However, the track from 8.111 to 8.114 seems a little bit obscure.
IMHO, I think the author tried to avoid handling the singularity from the beginning (near 8.109).
IMHO, solving for the Green function must be done by using the Bromwich coutour properly in order to account for the imaginary part.
(this is similar to the way Landau damping in plasma physics is derived)

My best advice is to read about Landau damping and about the Bromwhich contour.
In this way, you will probably be able to clarify the origin of the imaginary part and see why it is always positive.
(in a stable media)
 
maajdl said:
Looking at equation 8.111, 8.113, 8.114, I don't see how it could be negative.
However, the track from 8.111 to 8.114 seems a little bit obscure.
IMHO, I think the author tried to avoid handling the singularity from the beginning (near 8.109).
IMHO, solving for the Green function must be done by using the Bromwich coutour properly in order to account for the imaginary part.
(this is similar to the way Landau damping in plasma physics is derived)

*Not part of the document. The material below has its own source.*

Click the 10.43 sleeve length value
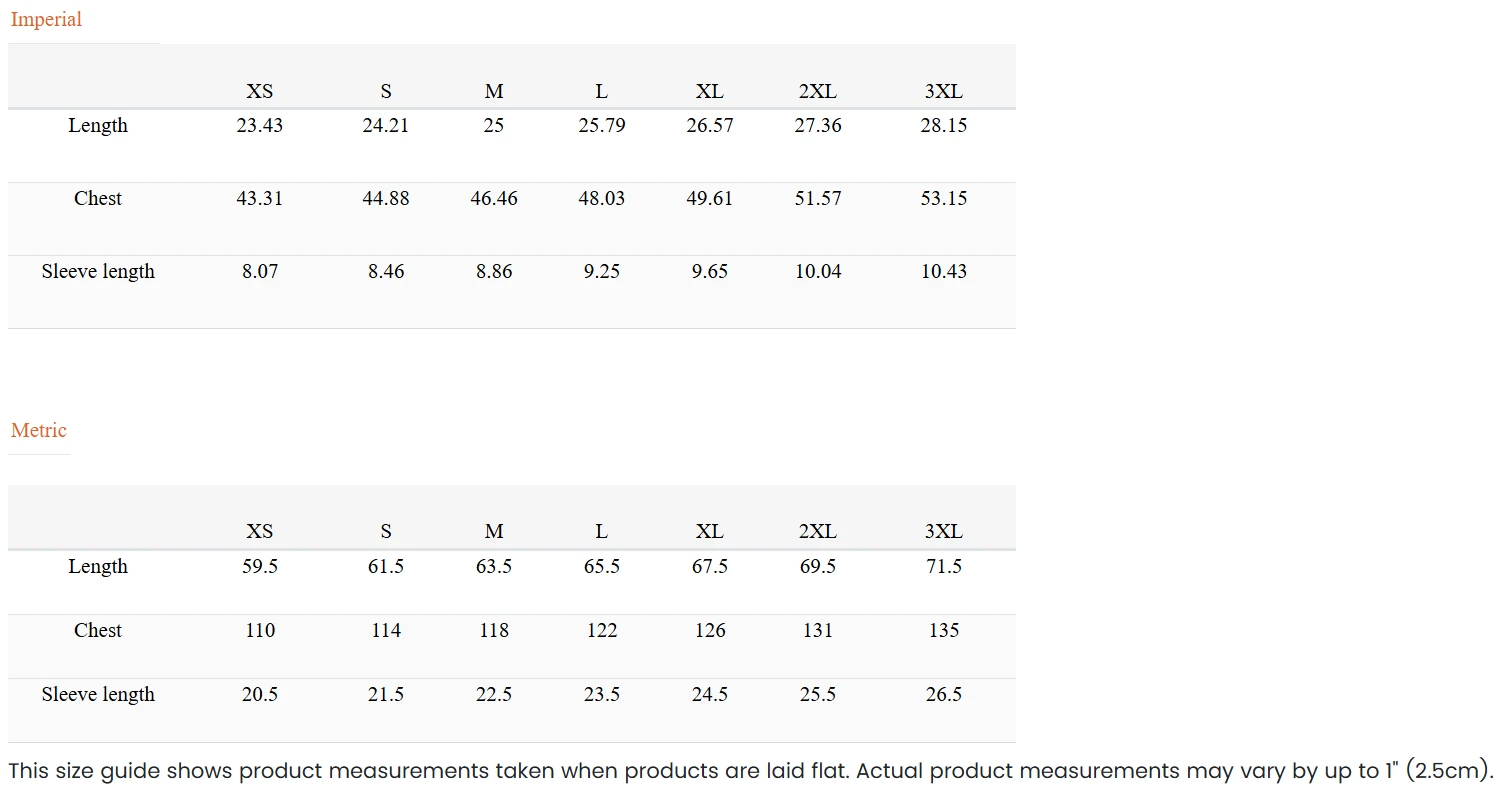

My best advice is to read about Landau damping and about the Bromwhich contour.
In this way, you will probably be able to clarify the origin of the imaginary part and see why it is always positive.
(in a stable media)

Thanks for your comments

My problem came from equation 16.29 which use the volume-integral method to calculate Green's Function. In this method, the system's Green's Function can be linked to the electric mode excited by a electric dipole. However, the dielectric function can be negative, if there is a metal material, and finally you will get a negative imaginary part of Green's function.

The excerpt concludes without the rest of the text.